Because to me, exercise is actually self-care. Movement is something we need to do to take care of our bodies to live healthfully and happy for the entirety of our lives. It is a gift we are endowed with to do things like hike up Potrero Hill or Macchu Pichu, but, it is also something akin to brushing our teeth, flossing, doing our laundry, going to the doctor for regular check-ups and so on and so forth. That is to say, it’s necessary, not optional. As with any commitment, sometimes we may enjoy it, sometimes we may not. But it is never something that should be a punishment. And if you don’t enjoy the way you are exercising, change it. If your needs change due to illness, injury or disability – change it, don’t give up, just know that sometimes in life you will have to adjust the way you workout. Women have babies, people get hurt, we get older. It happens and we simply need to adapt.
Because our bodies were meant to do more than sit in front of computer screens and sit in cars. The next time you are tempted to skip a workout for something that is negotiable – ask yourself, would you skip brushing your teeth to save time? Would you let the dishes pile up until you had none left before you did them? The answer is probably no. So why do we give ourselves permission to skip exercise? Let’s re-think how we think about our workouts. They are not a punishment. They are a necessary self-care item on our daily to-do list.
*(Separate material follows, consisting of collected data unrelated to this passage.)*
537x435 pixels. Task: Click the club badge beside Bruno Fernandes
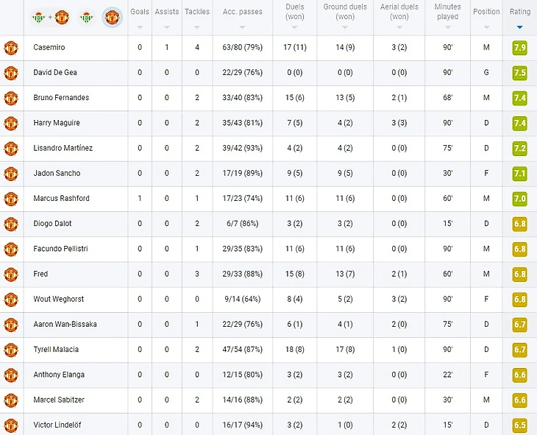(x=11, y=98)
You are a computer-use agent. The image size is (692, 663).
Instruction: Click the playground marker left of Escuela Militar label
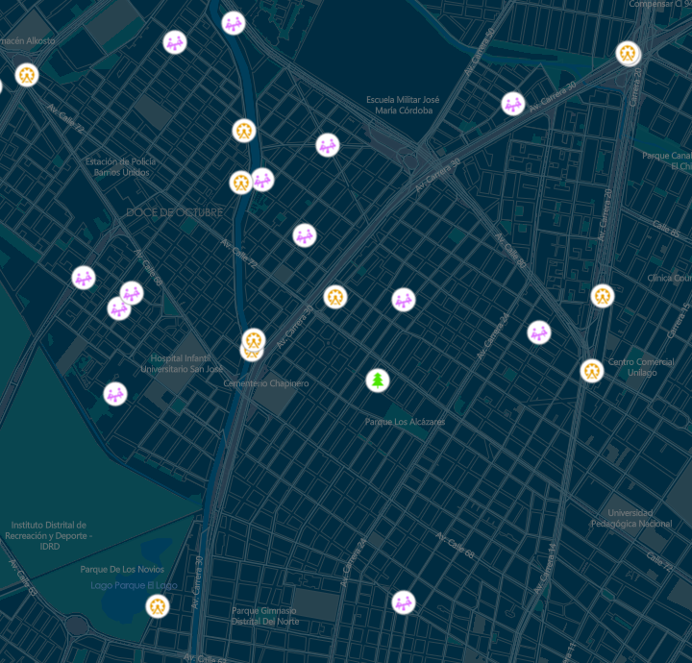328,145
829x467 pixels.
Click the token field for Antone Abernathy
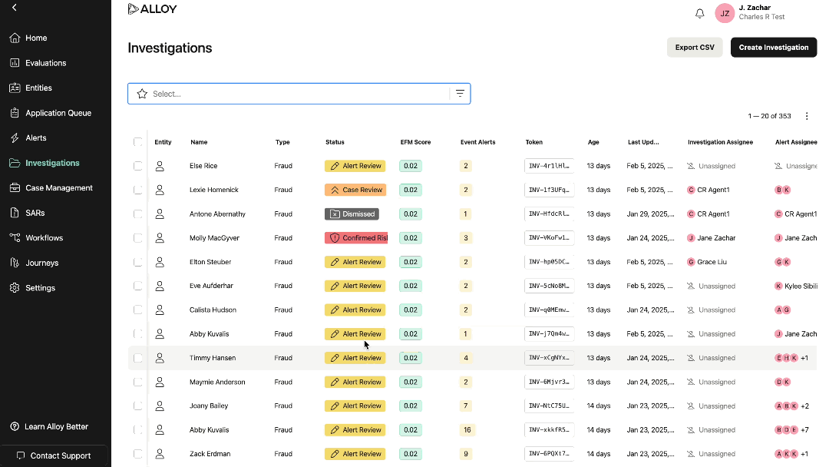pyautogui.click(x=549, y=214)
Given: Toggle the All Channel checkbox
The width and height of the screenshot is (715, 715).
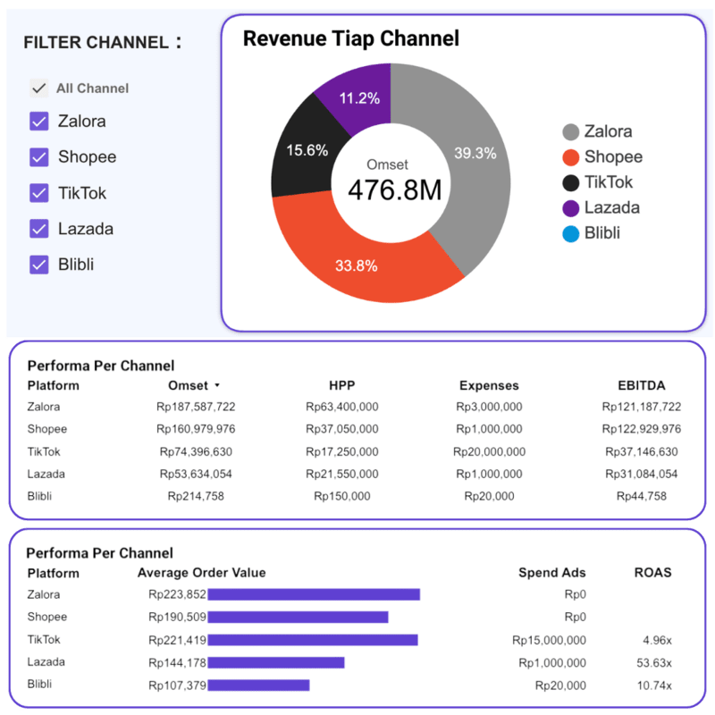Looking at the screenshot, I should (x=38, y=88).
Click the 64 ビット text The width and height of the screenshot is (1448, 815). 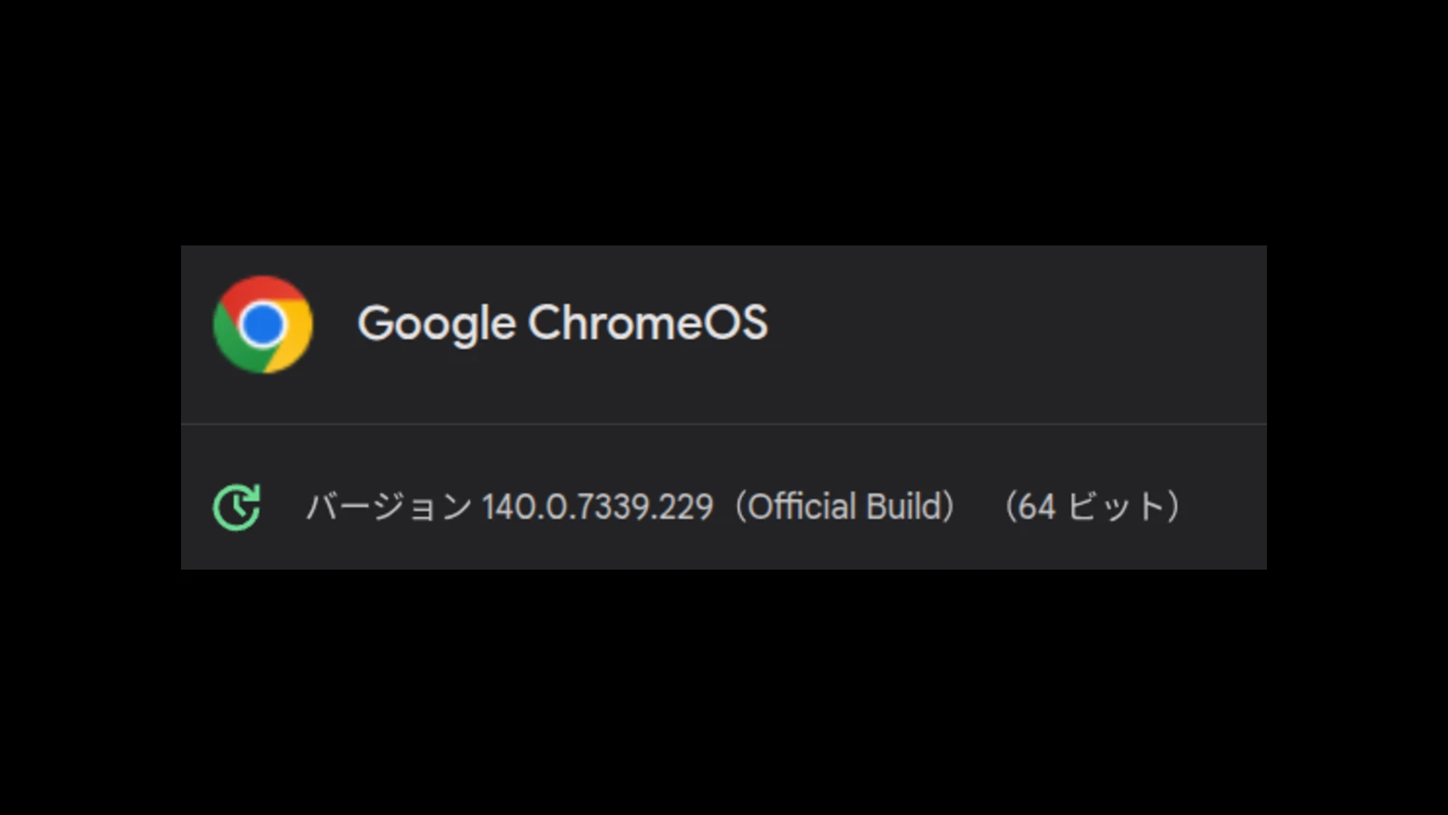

And as someone that is spending a lot more time these days flossing, the difference between that and working out is vast: working out is actually something that can be fun. So, you might as well find a workout that you enjoy the hell out of.
And as for dating? While I still feel confident that I don’t need a fellow fitness-crazed person like myself, I did realize that I need someone that doesn’t think of movement as punishment. Because, frankly, walking up a hill in one of the most beautiful cities in the US is not something I am willing to look at as a punishment, ever.